**ASSIGNED TASK**
The pictures are to be omitted when the entries are reproduced exactly.

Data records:
-*-*-
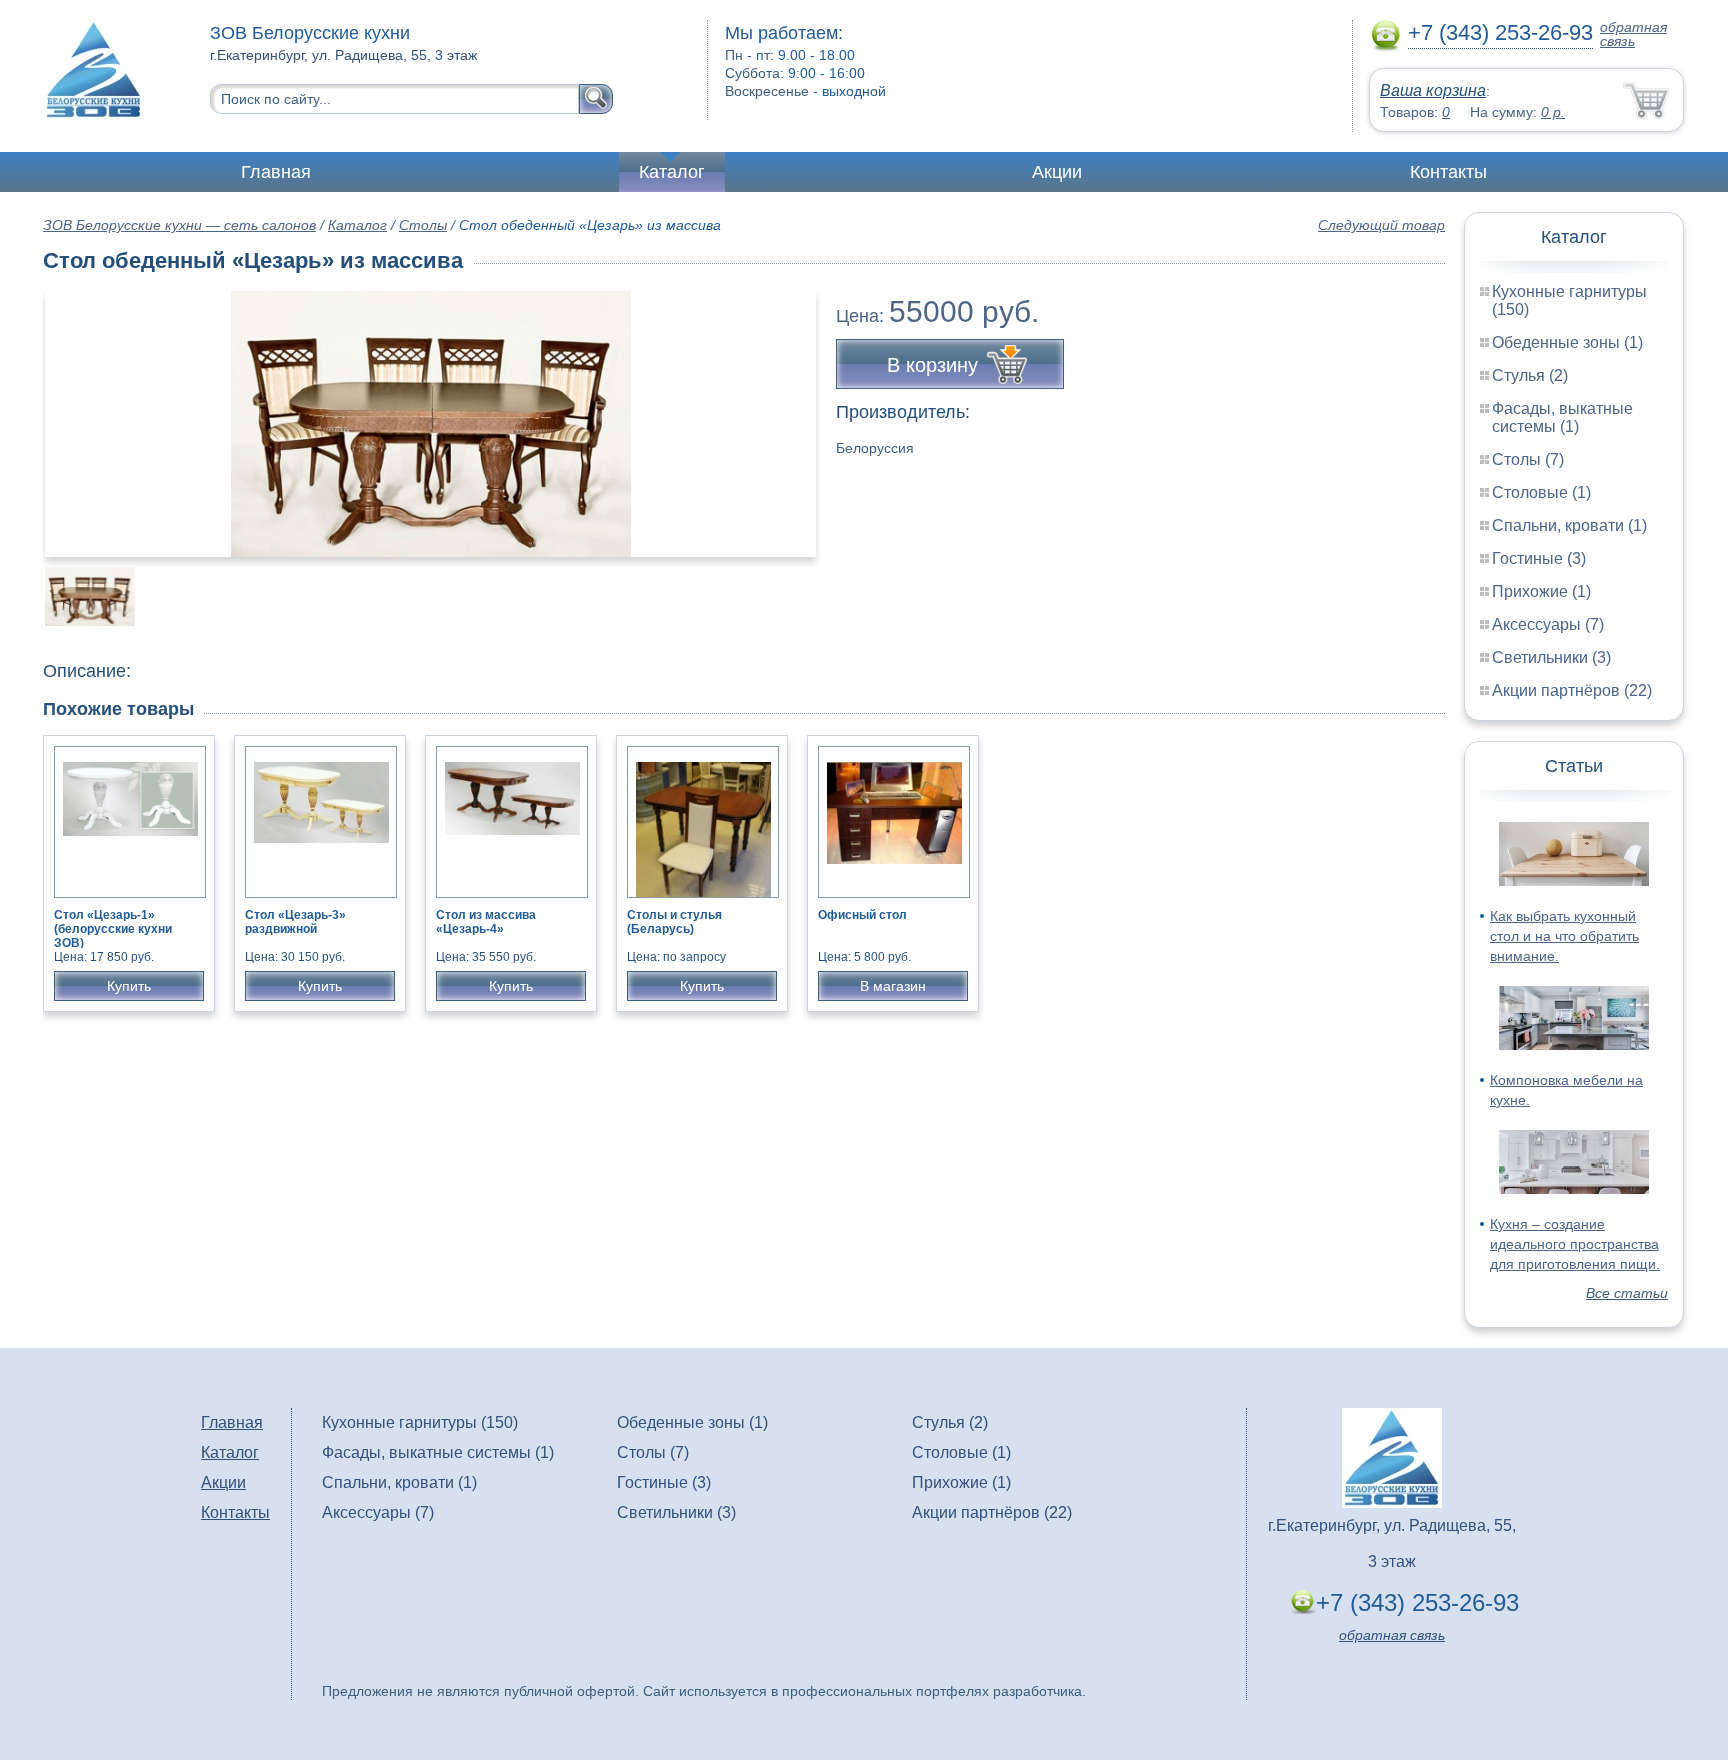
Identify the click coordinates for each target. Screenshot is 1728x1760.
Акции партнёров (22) (1572, 690)
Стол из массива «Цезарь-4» (486, 922)
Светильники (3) (1551, 657)
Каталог (672, 172)
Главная (276, 172)
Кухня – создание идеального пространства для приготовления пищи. (1575, 1244)
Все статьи (1627, 1293)
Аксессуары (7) (1548, 624)
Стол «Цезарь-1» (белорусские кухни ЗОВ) (113, 929)
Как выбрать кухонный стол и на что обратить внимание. (1564, 936)
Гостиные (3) (1539, 558)
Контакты (1448, 172)
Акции (1057, 172)
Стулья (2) (1530, 375)
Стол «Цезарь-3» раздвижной (295, 922)
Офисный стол (862, 915)
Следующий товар (1381, 225)
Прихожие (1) (1541, 591)
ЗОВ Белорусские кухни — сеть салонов (179, 225)
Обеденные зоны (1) (1567, 342)
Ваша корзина (1433, 90)
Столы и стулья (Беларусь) (674, 922)
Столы (423, 225)
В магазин (893, 986)
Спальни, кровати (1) (1569, 525)
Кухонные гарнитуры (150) (420, 1422)
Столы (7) (1528, 459)
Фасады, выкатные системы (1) (1562, 417)
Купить (129, 986)
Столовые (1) (1541, 492)
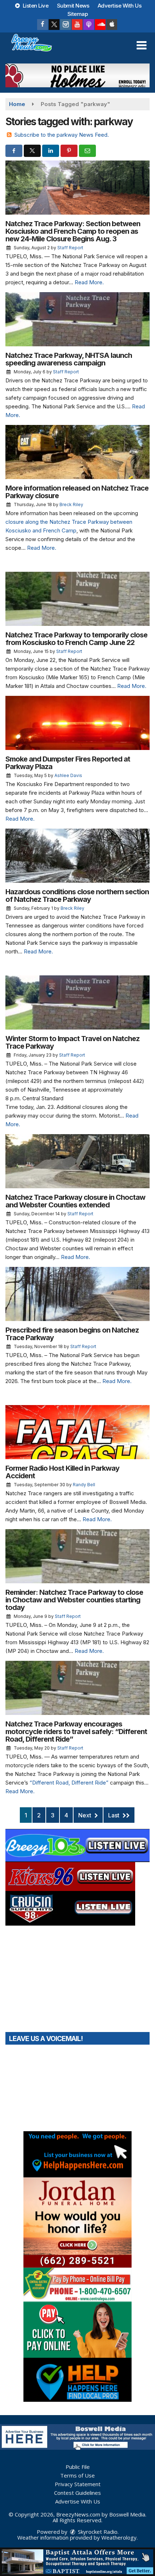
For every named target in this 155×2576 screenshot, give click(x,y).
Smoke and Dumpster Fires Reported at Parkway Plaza (67, 763)
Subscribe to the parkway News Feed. (61, 134)
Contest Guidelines (77, 2492)
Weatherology (119, 2537)
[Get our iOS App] (111, 24)
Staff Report (70, 247)
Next (85, 1815)
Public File (78, 2466)
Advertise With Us (120, 5)
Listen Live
-*-*-
**SOLUTION FOR THIS PROBLEM**
Identify the click coordinates for each target. Screenshot is 1728x1760.
Акции партнёров (22) (1572, 690)
Стол из массива «Цезарь-4» (486, 922)
Светильники (3) (1551, 657)
Каталог (672, 172)
Главная (276, 172)
Кухня – создание идеального пространства для приготовления пищи. (1575, 1244)
Все статьи (1627, 1293)
Аксессуары (7) (1548, 624)
Стол «Цезарь-1» (белорусские кухни ЗОВ) (113, 929)
Как выбрать кухонный стол и на что обратить внимание. (1564, 936)
Гостиные (3) (1539, 558)
Контакты (1448, 172)
Акции (1057, 172)
Стулья (2) (1530, 375)
Стол «Цезарь-3» раздвижной (295, 922)
Офисный стол (862, 915)
Следующий товар (1381, 225)
Прихожие (1) (1541, 591)
ЗОВ Белорусские кухни — сеть салонов (179, 225)
Обеденные зоны (1) (1567, 342)
Ваша корзина (1433, 90)
Столы и стулья (Беларусь) (674, 922)
Столы (423, 225)
В магазин (893, 986)
Спальни, кровати (1) (1569, 525)
Кухонные гарнитуры (150) (420, 1422)
Столы (7) (1528, 459)
Фасады, выкатные системы (1) (1562, 417)
Купить (129, 986)
Столовые (1) (1541, 492)
For every named target in this 155×2576 screenshot, give click(x,y).
Smoke and Dumpster Fires Reported at Parkway Plaza (67, 763)
Subscribe to the parkway News Feed. (61, 134)
Contest Guidelines (77, 2492)
Weatherology (119, 2537)
[Get our iOS App] (111, 24)
Staff Report (70, 247)
Next (85, 1815)
Public File (78, 2466)
Advertise With Us (120, 5)
Listen Live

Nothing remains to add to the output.